-- Input for this task follows --
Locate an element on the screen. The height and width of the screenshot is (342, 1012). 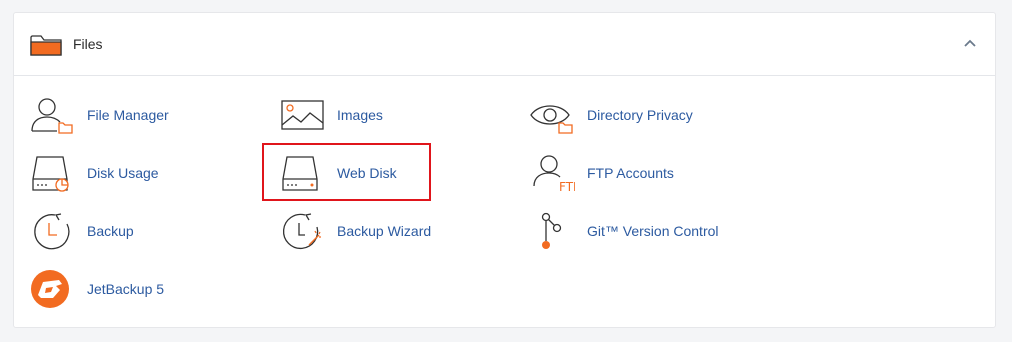
ftp-accounts-icon: FTP is located at coordinates (554, 174).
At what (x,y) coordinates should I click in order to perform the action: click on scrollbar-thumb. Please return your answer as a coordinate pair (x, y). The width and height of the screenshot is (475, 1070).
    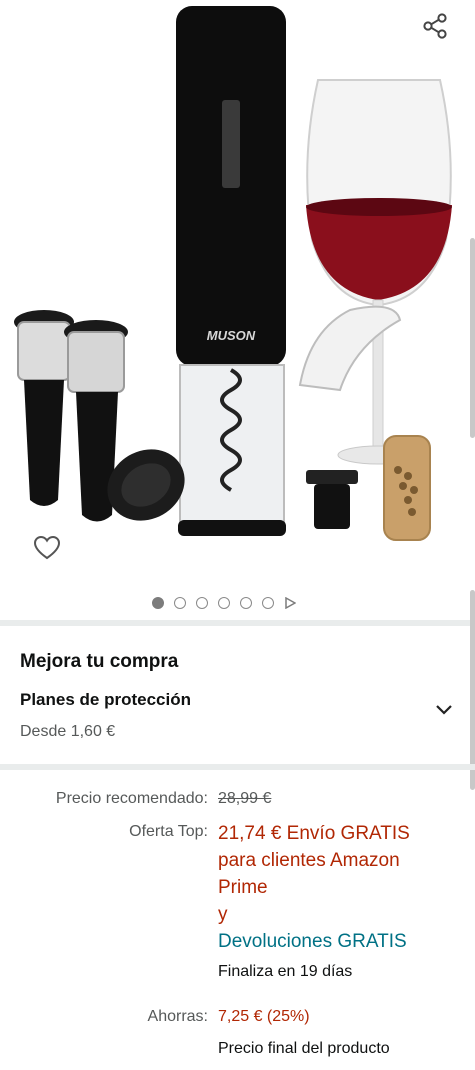
    Looking at the image, I should click on (472, 338).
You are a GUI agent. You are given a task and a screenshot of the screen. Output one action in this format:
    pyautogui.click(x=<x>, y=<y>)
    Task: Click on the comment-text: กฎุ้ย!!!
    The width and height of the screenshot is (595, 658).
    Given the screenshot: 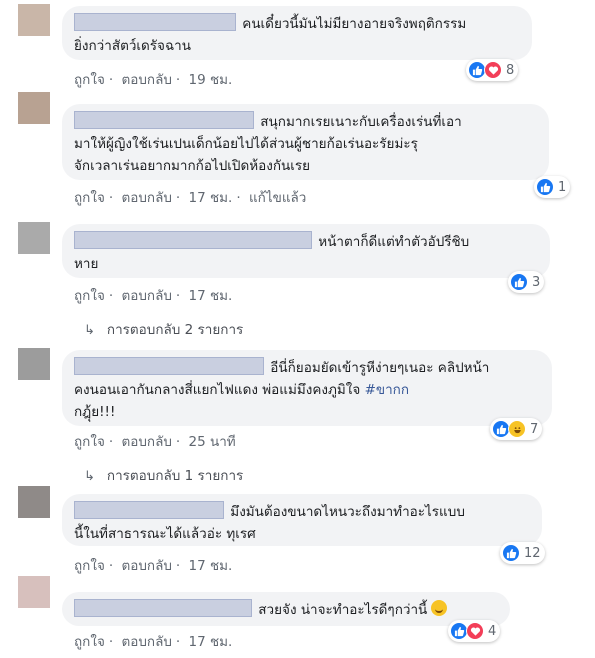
-- Input for this task concluded --
■ **Your objective**: Please switch every "screenshot" to "screen capture" in the items above, leaving everything else unchanged and leaving out the pictures.

■ **Written response**:
Locate an element on the screen. The height and width of the screen capture is (342, 1012). 
ftp-accounts-icon: FTP is located at coordinates (554, 174).
At what (x,y) coordinates should I click in order to perform the action: click on scrollbar-thumb. Please return your answer as a coordinate pair (x, y). The width and height of the screen capture is (475, 1070).
    Looking at the image, I should click on (472, 338).
You are a GUI agent. You are given a task and a screen capture of the screen. Output one action in this format:
    pyautogui.click(x=<x>, y=<y>)
    Task: Click on the comment-text: กฎุ้ย!!!
    The width and height of the screen capture is (595, 658).
    Given the screen capture: 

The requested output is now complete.